WASHINGTON (Reuters) - Two U.S. lawmakers called on Thursday for a government report on the economy-wide effects of a 35 percent tariff that President Barack Obama imposed on tire imports from China.
“I am concerned that the administration’s tire tax will cost us jobs in the United States and raise prices for tires for hardworking Americans,” Representative Kevin Brady, a Texas Republican, said in a statement.
“I want to make sure that the administration has all the facts so that it can best determine how and when to end that tax,” Brady said.
Obama imposed the import tax in September at the behest of union workers at U.S. tire plants who said their jobs were threatened by imports from China.
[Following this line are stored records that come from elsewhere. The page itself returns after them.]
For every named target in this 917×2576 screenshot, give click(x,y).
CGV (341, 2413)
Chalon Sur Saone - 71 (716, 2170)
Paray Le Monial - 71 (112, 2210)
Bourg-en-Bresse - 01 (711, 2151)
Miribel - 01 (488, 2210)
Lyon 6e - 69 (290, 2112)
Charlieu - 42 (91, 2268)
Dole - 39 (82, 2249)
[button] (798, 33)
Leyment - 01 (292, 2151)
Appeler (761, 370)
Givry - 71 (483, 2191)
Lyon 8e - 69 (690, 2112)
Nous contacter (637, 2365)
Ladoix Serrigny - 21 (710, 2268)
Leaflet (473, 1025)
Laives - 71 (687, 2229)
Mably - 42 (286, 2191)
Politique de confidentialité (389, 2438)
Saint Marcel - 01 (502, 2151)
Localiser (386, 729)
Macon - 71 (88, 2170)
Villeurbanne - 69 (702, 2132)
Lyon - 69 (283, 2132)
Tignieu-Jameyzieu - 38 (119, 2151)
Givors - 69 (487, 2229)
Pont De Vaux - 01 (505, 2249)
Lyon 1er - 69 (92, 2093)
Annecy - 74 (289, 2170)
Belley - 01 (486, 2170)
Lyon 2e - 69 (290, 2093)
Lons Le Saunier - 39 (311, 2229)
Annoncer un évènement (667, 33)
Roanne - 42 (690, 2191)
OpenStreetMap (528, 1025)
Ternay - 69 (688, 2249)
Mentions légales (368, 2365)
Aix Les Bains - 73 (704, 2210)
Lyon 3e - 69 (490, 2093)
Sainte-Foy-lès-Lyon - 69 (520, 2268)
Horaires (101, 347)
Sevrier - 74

None of their employers requested the relief.
The duty declines to 30 percent in the second year and 25 percent in the third, after which it is scheduled to be removed.
Brady said the administration should consider ending the tax earlier if it is hurting American consumers and not delivering promised new jobs.
He and Representative Dan Boren, an Oklahoma Democrat, urged U.S. Trade Representative Ron Kirk to establish a comprehensive monitoring system to assess the impact of the import tax on U.S. employment, tire prices and auto safety.
They said they had seen reports of significant tire price increases in many areas of the country, including poorer neighborhoods, and anecdotal evidence of layoffs in tire distribution and retail sectors.
A spokeswoman for Kirk’s office said it was reviewing the lawmaker’s letter.